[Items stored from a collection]
────────────────

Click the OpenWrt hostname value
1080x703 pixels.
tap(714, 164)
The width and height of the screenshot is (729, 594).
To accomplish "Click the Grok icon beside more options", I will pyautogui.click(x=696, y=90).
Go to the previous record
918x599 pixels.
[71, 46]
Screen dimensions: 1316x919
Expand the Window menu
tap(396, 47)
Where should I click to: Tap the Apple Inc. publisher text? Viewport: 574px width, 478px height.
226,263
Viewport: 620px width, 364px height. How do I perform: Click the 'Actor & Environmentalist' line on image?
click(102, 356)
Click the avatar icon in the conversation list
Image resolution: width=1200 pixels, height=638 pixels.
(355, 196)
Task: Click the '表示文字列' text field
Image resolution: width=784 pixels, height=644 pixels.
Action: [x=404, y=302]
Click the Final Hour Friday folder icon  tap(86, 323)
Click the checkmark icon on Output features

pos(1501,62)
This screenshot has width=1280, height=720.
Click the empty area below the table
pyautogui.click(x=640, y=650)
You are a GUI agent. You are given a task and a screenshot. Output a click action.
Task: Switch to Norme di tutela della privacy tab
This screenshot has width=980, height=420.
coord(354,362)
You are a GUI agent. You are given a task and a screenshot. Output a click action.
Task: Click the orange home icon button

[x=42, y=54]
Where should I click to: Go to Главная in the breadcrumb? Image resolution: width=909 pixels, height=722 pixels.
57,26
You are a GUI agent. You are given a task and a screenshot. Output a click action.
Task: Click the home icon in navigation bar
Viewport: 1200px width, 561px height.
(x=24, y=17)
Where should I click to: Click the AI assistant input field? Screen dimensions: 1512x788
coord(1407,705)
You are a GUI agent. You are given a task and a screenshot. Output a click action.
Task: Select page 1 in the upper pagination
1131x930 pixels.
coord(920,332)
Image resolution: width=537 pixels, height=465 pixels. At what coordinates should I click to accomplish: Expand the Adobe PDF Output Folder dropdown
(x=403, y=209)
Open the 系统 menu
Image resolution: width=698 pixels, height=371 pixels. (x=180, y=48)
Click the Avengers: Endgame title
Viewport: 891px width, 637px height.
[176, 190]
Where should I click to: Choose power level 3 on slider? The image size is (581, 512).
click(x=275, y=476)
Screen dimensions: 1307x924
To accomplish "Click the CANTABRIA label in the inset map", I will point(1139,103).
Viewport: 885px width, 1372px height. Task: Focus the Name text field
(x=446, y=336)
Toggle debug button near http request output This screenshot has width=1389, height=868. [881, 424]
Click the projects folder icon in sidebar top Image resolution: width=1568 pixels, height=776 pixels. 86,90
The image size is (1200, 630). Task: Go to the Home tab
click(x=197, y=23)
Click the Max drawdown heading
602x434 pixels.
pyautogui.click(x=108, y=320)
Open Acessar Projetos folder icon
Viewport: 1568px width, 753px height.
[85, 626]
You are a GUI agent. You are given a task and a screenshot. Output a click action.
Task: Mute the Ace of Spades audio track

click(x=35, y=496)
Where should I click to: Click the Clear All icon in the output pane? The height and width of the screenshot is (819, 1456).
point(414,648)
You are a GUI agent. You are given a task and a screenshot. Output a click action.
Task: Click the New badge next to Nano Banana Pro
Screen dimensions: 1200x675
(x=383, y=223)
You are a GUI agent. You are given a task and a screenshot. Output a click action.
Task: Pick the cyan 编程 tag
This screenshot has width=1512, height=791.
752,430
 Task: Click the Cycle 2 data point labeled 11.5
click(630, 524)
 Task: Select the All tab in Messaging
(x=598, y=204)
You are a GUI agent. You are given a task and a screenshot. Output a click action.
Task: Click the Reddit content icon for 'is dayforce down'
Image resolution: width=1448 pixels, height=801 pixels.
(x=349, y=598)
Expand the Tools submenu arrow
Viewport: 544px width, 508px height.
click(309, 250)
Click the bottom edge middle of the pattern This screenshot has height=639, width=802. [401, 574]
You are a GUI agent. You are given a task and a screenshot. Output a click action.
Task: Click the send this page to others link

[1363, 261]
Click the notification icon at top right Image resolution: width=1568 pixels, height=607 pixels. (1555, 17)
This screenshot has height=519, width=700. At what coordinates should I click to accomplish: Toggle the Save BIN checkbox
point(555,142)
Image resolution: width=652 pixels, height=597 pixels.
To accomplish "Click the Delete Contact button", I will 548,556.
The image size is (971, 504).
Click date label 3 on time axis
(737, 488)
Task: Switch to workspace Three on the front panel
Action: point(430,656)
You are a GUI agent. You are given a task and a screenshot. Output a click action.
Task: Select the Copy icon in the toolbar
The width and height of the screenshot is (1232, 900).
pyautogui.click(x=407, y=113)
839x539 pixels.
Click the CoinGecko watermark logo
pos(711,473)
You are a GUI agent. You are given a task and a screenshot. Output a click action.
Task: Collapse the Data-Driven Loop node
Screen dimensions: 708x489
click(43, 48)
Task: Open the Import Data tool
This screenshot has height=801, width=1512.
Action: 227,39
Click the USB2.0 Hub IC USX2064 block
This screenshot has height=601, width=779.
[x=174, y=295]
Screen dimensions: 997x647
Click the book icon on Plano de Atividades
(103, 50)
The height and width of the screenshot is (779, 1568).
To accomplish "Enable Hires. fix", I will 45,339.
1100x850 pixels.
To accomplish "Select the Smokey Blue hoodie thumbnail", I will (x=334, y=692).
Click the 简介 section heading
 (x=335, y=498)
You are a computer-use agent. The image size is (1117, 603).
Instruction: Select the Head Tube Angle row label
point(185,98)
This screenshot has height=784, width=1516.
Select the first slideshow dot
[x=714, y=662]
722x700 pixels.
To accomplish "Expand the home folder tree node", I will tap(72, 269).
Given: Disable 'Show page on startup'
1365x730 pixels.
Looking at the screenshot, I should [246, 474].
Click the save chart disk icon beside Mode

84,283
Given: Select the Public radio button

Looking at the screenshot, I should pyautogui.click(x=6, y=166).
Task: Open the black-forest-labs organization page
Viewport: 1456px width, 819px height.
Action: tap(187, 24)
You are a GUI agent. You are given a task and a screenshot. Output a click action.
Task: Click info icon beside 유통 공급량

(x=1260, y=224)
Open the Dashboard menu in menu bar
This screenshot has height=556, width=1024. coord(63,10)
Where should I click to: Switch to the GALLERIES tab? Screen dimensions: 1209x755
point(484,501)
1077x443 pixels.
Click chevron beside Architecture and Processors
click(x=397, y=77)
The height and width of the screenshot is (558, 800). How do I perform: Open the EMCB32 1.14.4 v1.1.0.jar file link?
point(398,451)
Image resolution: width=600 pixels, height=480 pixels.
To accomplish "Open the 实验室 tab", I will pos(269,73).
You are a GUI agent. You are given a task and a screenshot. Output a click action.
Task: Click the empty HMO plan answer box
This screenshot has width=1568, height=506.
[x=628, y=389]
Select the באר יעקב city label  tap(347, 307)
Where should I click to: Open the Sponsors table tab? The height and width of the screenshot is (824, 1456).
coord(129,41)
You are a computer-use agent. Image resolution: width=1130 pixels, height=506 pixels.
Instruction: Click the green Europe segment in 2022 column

────────────────

__YOUR OBJECTIVE__. Render the lines above as a Markdown table with two columns, Number and Record line, giving each line its own numbered row and leaving out blank lines.

__EXERCISE ANSWER__.
| Number | Record line |
|---|---|
| 1 | Click the OpenWrt hostname value |
| 2 | 1080x703 pixels. |
| 3 | tap(714, 164) |
| 4 | The width and height of the screenshot is (729, 594). |
| 5 | To accomplish "Click the Grok icon beside more options", I will pyautogui.click(x=696, y=90). |
| 6 | Go to the previous record |
| 7 | 918x599 pixels. |
| 8 | [71, 46] |
| 9 | Screen dimensions: 1316x919 |
| 10 | Expand the Window menu |
| 11 | tap(396, 47) |
| 12 | Where should I click to: Tap the Apple Inc. publisher text? Viewport: 574px width, 478px height. |
| 13 | 226,263 |
| 14 | Viewport: 620px width, 364px height. How do I perform: Click the 'Actor & Environmentalist' line on image? |
| 15 | click(102, 356) |
| 16 | Click the avatar icon in the conversation list |
| 17 | Image resolution: width=1200 pixels, height=638 pixels. |
| 18 | (355, 196) |
| 19 | Task: Click the '表示文字列' text field |
| 20 | Image resolution: width=784 pixels, height=644 pixels. |
| 21 | Action: [x=404, y=302] |
| 22 | Click the Final Hour Friday folder icon  tap(86, 323) |
| 23 | Click the checkmark icon on Output features |
| 24 | pos(1501,62) |
| 25 | This screenshot has width=1280, height=720. |
| 26 | Click the empty area below the table |
| 27 | pyautogui.click(x=640, y=650) |
| 28 | You are a GUI agent. You are given a task and a screenshot. Output a click action. |
| 29 | Task: Switch to Norme di tutela della privacy tab |
| 30 | This screenshot has width=980, height=420. |
| 31 | coord(354,362) |
| 32 | You are a GUI agent. You are given a task and a screenshot. Output a click action. |
| 33 | Task: Click the orange home icon button |
| 34 | [x=42, y=54] |
| 35 | Where should I click to: Go to Главная in the breadcrumb? Image resolution: width=909 pixels, height=722 pixels. |
| 36 | 57,26 |
| 37 | You are a GUI agent. You are given a task and a screenshot. Output a click action. |
| 38 | Task: Click the home icon in navigation bar |
| 39 | Viewport: 1200px width, 561px height. |
| 40 | (x=24, y=17) |
| 41 | Where should I click to: Click the AI assistant input field? Screen dimensions: 1512x788 |
| 42 | coord(1407,705) |
| 43 | You are a GUI agent. You are given a task and a screenshot. Output a click action. |
| 44 | Task: Select page 1 in the upper pagination |
| 45 | 1131x930 pixels. |
| 46 | coord(920,332) |
| 47 | Image resolution: width=537 pixels, height=465 pixels. At what coordinates should I click to accomplish: Expand the Adobe PDF Output Folder dropdown |
| 48 | (x=403, y=209) |
| 49 | Open the 系统 menu |
| 50 | Image resolution: width=698 pixels, height=371 pixels. (x=180, y=48) |
| 51 | Click the Avengers: Endgame title |
| 52 | Viewport: 891px width, 637px height. |
| 53 | [176, 190] |
| 54 | Where should I click to: Choose power level 3 on slider? The image size is (581, 512). |
| 55 | click(x=275, y=476) |
| 56 | Screen dimensions: 1307x924 |
| 57 | To accomplish "Click the CANTABRIA label in the inset map", I will point(1139,103). |
| 58 | Viewport: 885px width, 1372px height. Task: Focus the Name text field |
| 59 | (x=446, y=336) |
| 60 | Toggle debug button near http request output This screenshot has width=1389, height=868. [881, 424] |
| 61 | Click the projects folder icon in sidebar top Image resolution: width=1568 pixels, height=776 pixels. 86,90 |
| 62 | The image size is (1200, 630). Task: Go to the Home tab |
| 63 | click(x=197, y=23) |
| 64 | Click the Max drawdown heading |
| 65 | 602x434 pixels. |
| 66 | pyautogui.click(x=108, y=320) |
| 67 | Open Acessar Projetos folder icon |
| 68 | Viewport: 1568px width, 753px height. |
| 69 | [85, 626] |
| 70 | You are a GUI agent. You are given a task and a screenshot. Output a click action. |
| 71 | Task: Mute the Ace of Spades audio track |
| 72 | click(x=35, y=496) |
| 73 | Where should I click to: Click the Clear All icon in the output pane? The height and width of the screenshot is (819, 1456). |
| 74 | point(414,648) |
| 75 | You are a GUI agent. You are given a task and a screenshot. Output a click action. |
| 76 | Task: Click the New badge next to Nano Banana Pro |
| 77 | Screen dimensions: 1200x675 |
| 78 | (x=383, y=223) |
| 79 | You are a GUI agent. You are given a task and a screenshot. Output a click action. |
| 80 | Task: Pick the cyan 编程 tag |
| 81 | This screenshot has width=1512, height=791. |
| 82 | 752,430 |
| 83 |  Task: Click the Cycle 2 data point labeled 11.5 |
| 84 | click(630, 524) |
| 85 |  Task: Select the All tab in Messaging |
| 86 | (x=598, y=204) |
| 87 | You are a GUI agent. You are given a task and a screenshot. Output a click action. |
| 88 | Task: Click the Reddit content icon for 'is dayforce down' |
| 89 | Image resolution: width=1448 pixels, height=801 pixels. |
| 90 | (x=349, y=598) |
| 91 | Expand the Tools submenu arrow |
| 92 | Viewport: 544px width, 508px height. |
| 93 | click(309, 250) |
| 94 | Click the bottom edge middle of the pattern This screenshot has height=639, width=802. [401, 574] |
| 95 | You are a GUI agent. You are given a task and a screenshot. Output a click action. |
| 96 | Task: Click the send this page to others link |
| 97 | [1363, 261] |
| 98 | Click the notification icon at top right Image resolution: width=1568 pixels, height=607 pixels. (1555, 17) |
| 99 | This screenshot has height=519, width=700. At what coordinates should I click to accomplish: Toggle the Save BIN checkbox |
| 100 | point(555,142) |
| 101 | Image resolution: width=652 pixels, height=597 pixels. |
| 102 | To accomplish "Click the Delete Contact button", I will 548,556. |
| 103 | The image size is (971, 504). |
| 104 | Click date label 3 on time axis |
| 105 | (737, 488) |
| 106 | Task: Switch to workspace Three on the front panel |
| 107 | Action: point(430,656) |
| 108 | You are a GUI agent. You are given a task and a screenshot. Output a click action. |
| 109 | Task: Select the Copy icon in the toolbar |
| 110 | The width and height of the screenshot is (1232, 900). |
| 111 | pyautogui.click(x=407, y=113) |
| 112 | 839x539 pixels. |
| 113 | Click the CoinGecko watermark logo |
| 114 | pos(711,473) |
| 115 | You are a GUI agent. You are given a task and a screenshot. Output a click action. |
| 116 | Task: Collapse the Data-Driven Loop node |
| 117 | Screen dimensions: 708x489 |
| 118 | click(43, 48) |
| 119 | Task: Open the Import Data tool |
| 120 | This screenshot has height=801, width=1512. |
| 121 | Action: 227,39 |
| 122 | Click the USB2.0 Hub IC USX2064 block |
| 123 | This screenshot has height=601, width=779. |
| 124 | [x=174, y=295] |
| 125 | Screen dimensions: 997x647 |
| 126 | Click the book icon on Plano de Atividades |
| 127 | (103, 50) |
| 128 | The height and width of the screenshot is (779, 1568). |
| 129 | To accomplish "Enable Hires. fix", I will 45,339. |
| 130 | 1100x850 pixels. |
| 131 | To accomplish "Select the Smokey Blue hoodie thumbnail", I will (x=334, y=692). |
| 132 | Click the 简介 section heading |
| 133 |  (x=335, y=498) |
| 134 | You are a computer-use agent. The image size is (1117, 603). |
| 135 | Instruction: Select the Head Tube Angle row label |
| 136 | point(185,98) |
| 137 | This screenshot has height=784, width=1516. |
| 138 | Select the first slideshow dot |
| 139 | [x=714, y=662] |
| 140 | 722x700 pixels. |
| 141 | To accomplish "Expand the home folder tree node", I will tap(72, 269). |
| 142 | Given: Disable 'Show page on startup' |
| 143 | 1365x730 pixels. |
| 144 | Looking at the screenshot, I should [246, 474]. |
| 145 | Click the save chart disk icon beside Mode |
| 146 | 84,283 |
| 147 | Given: Select the Public radio button |
| 148 | Looking at the screenshot, I should pyautogui.click(x=6, y=166). |
| 149 | Task: Open the black-forest-labs organization page |
| 150 | Viewport: 1456px width, 819px height. |
| 151 | Action: tap(187, 24) |
| 152 | You are a GUI agent. You are given a task and a screenshot. Output a click action. |
| 153 | Task: Click info icon beside 유통 공급량 |
| 154 | (x=1260, y=224) |
| 155 | Open the Dashboard menu in menu bar |
| 156 | This screenshot has height=556, width=1024. coord(63,10) |
| 157 | Where should I click to: Switch to the GALLERIES tab? Screen dimensions: 1209x755 |
| 158 | point(484,501) |
| 159 | 1077x443 pixels. |
| 160 | Click chevron beside Architecture and Processors |
| 161 | click(x=397, y=77) |
| 162 | The height and width of the screenshot is (558, 800). How do I perform: Open the EMCB32 1.14.4 v1.1.0.jar file link? |
| 163 | point(398,451) |
| 164 | Image resolution: width=600 pixels, height=480 pixels. |
| 165 | To accomplish "Open the 实验室 tab", I will pos(269,73). |
| 166 | You are a GUI agent. You are given a task and a screenshot. Output a click action. |
| 167 | Task: Click the empty HMO plan answer box |
| 168 | This screenshot has width=1568, height=506. |
| 169 | [x=628, y=389] |
| 170 | Select the באר יעקב city label  tap(347, 307) |
| 171 | Where should I click to: Open the Sponsors table tab? The height and width of the screenshot is (824, 1456). |
| 172 | coord(129,41) |
| 173 | You are a computer-use agent. Image resolution: width=1130 pixels, height=506 pixels. |
| 174 | Instruction: Click the green Europe segment in 2022 column |